**WHAT TO DO**. A faithful retyping of every entry below is wanted, with images left out.

**RECORDED INFORMATION**.
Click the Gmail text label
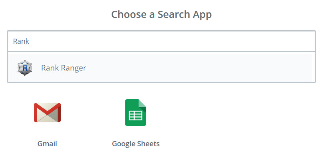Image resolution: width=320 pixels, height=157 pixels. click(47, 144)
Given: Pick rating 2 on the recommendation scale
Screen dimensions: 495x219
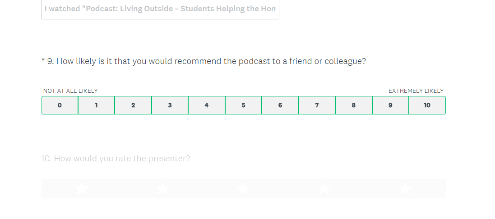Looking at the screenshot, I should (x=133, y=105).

**EXERCISE ANSWER**.
Click the Gmail text label
Image resolution: width=320 pixels, height=157 pixels. click(47, 144)
Given: Pick rating 2 on the recommendation scale
Screen dimensions: 495x219
Looking at the screenshot, I should (x=133, y=105).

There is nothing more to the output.